Dal punto di vista sintomatologico, la dengue può presentarsi, in due forme distinte: classica o emorragica.
La febbre dengue (classica), di solito, si manifesta dopo un periodo di incubazione di 3-15 giorni, con l’insorgenza improvvisa di una febbre alta, che può raggiungere i 40 gradi, accompagnata da brividi, cefalea e sudorazione intensa. All’inizio dell’infezione da virus dengue, compaiono sintomi come mialgie, lombalgia e dolori acuti alle gambe e alle articolazioni, motivo per cui la malattia è comunemente chiamata “febbre rompiossa”. Altri sintomi includono l’arrossamento delle congiuntive, dolore retroorbitale e ingrossamento dei linfonodi.
La febbre e gli altri sintomi persistono per 48-96 ore, seguiti da un breve periodo di assenza di febbre e apparente miglioramento della condizione per circa 24 ore. Successivamente, si verifica un’eruzione cutanea maculo-papulare che si diffonde dal tronco alle estremità e al viso, simile a quella del morbillo. Altri sintomi possono includere disturbi gastrointestinali e sintomi respiratori come tosse, mal di gola e naso che cola. In alcuni casi si possono osservare piccole emorragie come sanguinamento dal naso e dalle gengive, anche se i decessi sono rari.
Nella forma emorragica della dengue, che può essere simile alla variante classica nelle fasi iniziali, si sviluppano ulteriori sintomi.
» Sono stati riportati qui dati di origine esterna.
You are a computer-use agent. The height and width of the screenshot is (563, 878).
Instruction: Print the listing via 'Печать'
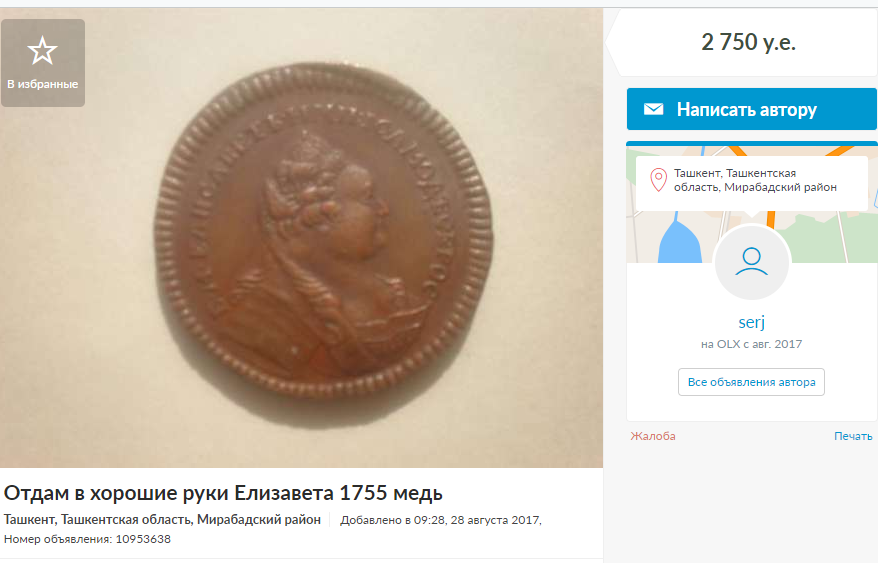click(x=853, y=436)
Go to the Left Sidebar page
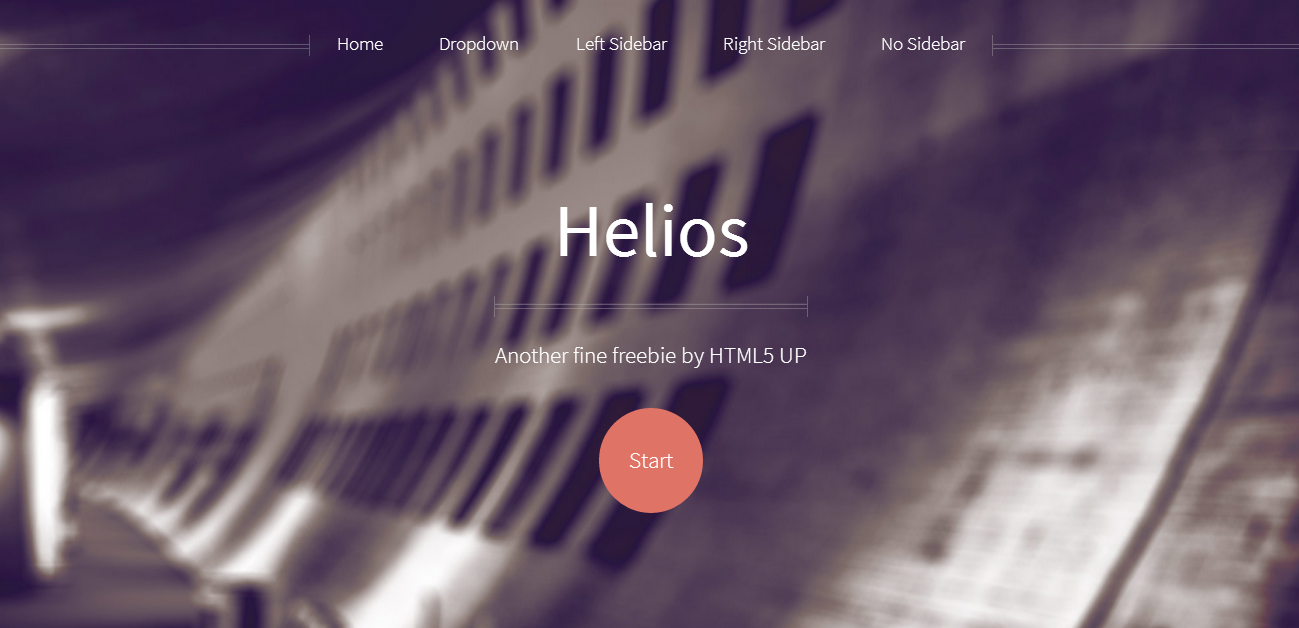 (x=621, y=44)
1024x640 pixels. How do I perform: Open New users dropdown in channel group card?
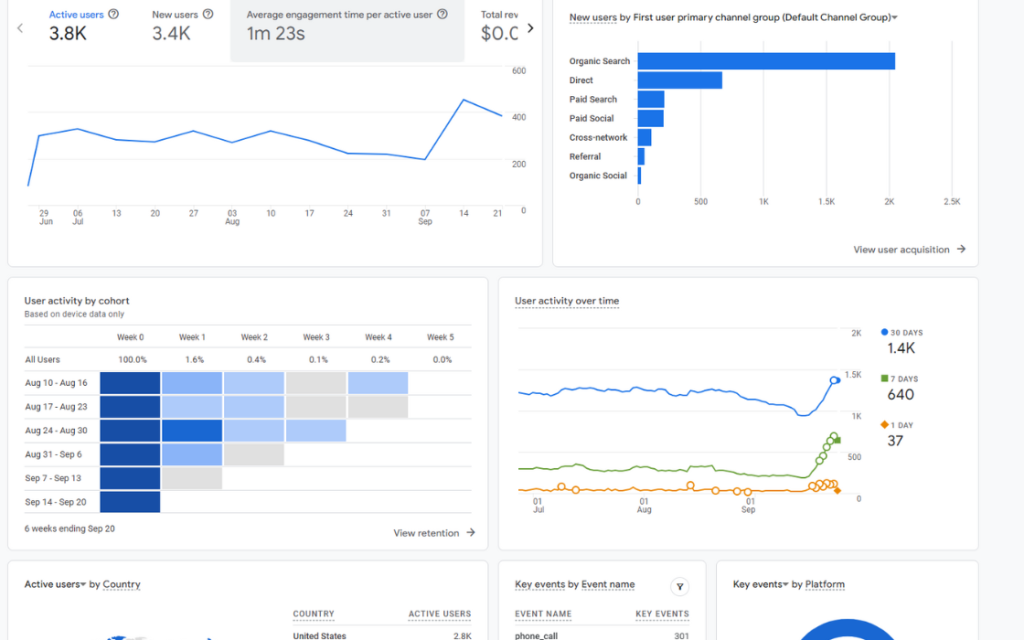tap(594, 17)
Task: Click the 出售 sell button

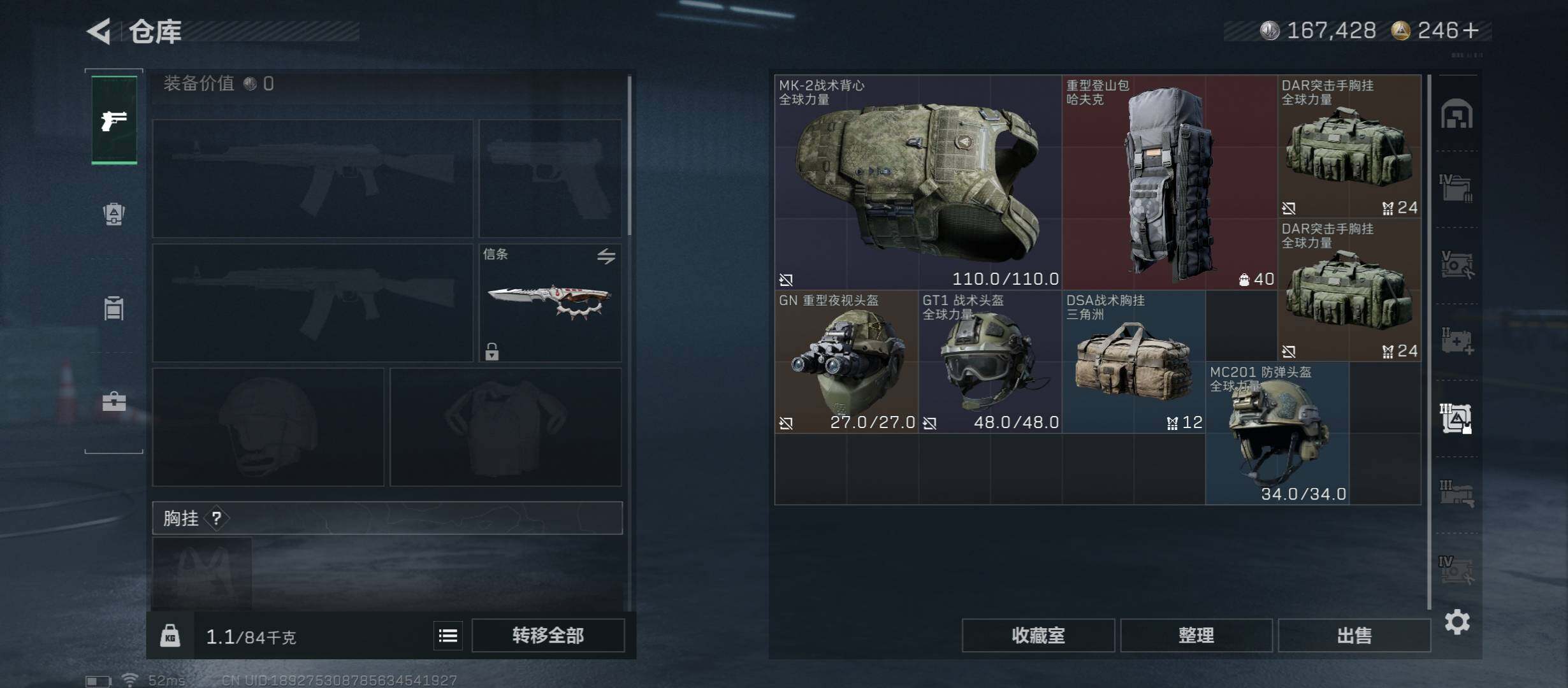Action: 1354,635
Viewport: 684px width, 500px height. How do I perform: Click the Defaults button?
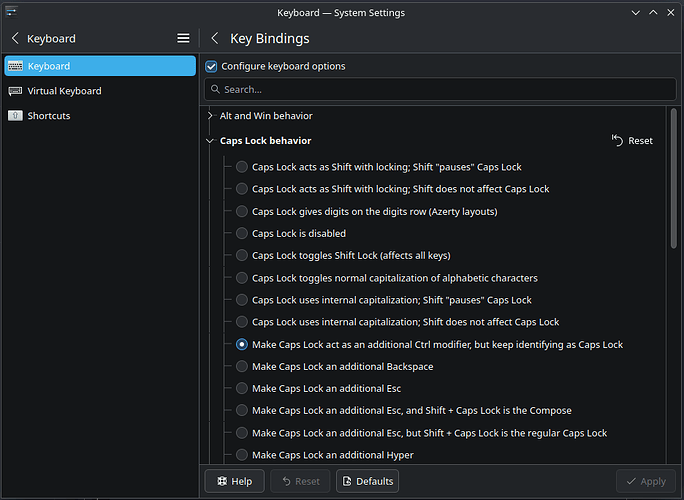(x=367, y=481)
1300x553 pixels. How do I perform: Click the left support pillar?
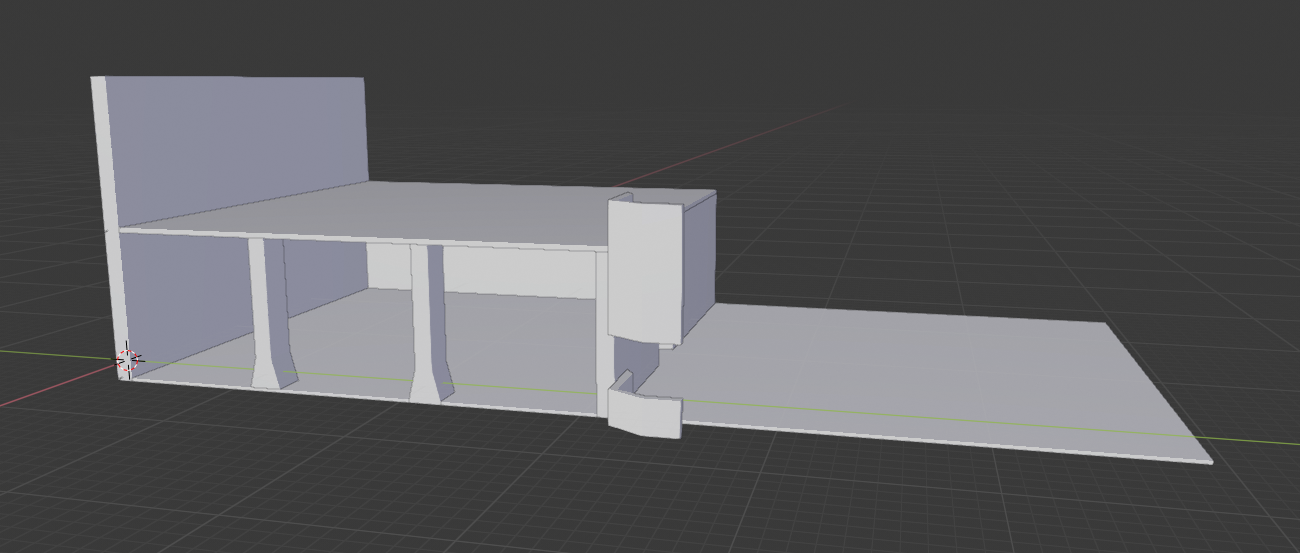click(x=266, y=300)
Durante il secondo picco febbrile, che è indistinguibile dalla variante classica, si manifesta trombocitopenia (una diminuzione delle piastrine nel sangue), deplezione di liquidi e segni emorragici come petecchie, ecchimosi, epistassi (sanguinamento dal naso), sanguinamento delle gengive, ematemesi (vomito di sangue) e melena (sangue nelle feci). Se non trattata, la forma emorragica della dengue può essere potenzialmente letale, portando al collasso e allo stato di shock cardiocircolatorio a causa della molteplicità e dell’abbondanza delle emorragie.
Non esistono farmaci specifici antivirali per trattare l’infezione da virus della dengue. La terapia è principalmente di supporto e mira a controllare e alleviare i sintomi.
La gestione della malattia si concentra sull’idratazione e il riposo per le forme lievi o moderate, mentre nei casi più gravi è necessaria la somministrazione endovenosa di liquidi e, talvolta, l’emotrasfusione.
È importante evitare farmaci antipiretici come l’acido acetilsalicilico e l’ibuprofene, poiché potrebbero aumentare il rischio di emorragie, mentre il paracetamolo può essere utilizzato per ridurre la febbre e i dolori articolari.
Le persone infette dovrebbero essere protette indoor, ad esempio utilizzando zanzariere, per prevenire ulteriori punture di zanzara durante i primi giorni della malattia e interrompere il ciclo di trasmissione.
Dopo aver superato l’infezione, si sviluppa un’immunità persistente, ma specifica per il sierotipo virale che ha causato l’infezione. Tuttavia, questa immunità è solo parziale e temporanea nei confronti degli altri tre sierotipi virali, il che significa che un soggetto precedentemente immune a un sierotipo rimane suscettibile agli altri tre. La re-infezione da sierotipi diversi aumenta il rischio di sviluppare la forma più grave, la dengue emorragica.
Attualmente, in Italia, non è disponibile un vaccino autorizzato per prevenire l’infezione da virus della dengue. In alcuni Paesi endemiche, è stato registrato un vaccino chiamato Dengvaxia, utilizzabile in persone di 9-45 anni d’età. La misura preventiva più efficace contro la dengue rimane l’evitare le punture di zanzara nelle zone endemiche, attraverso l’uso di repellenti, abbigliamento protettivo e altre misure di prevenzione.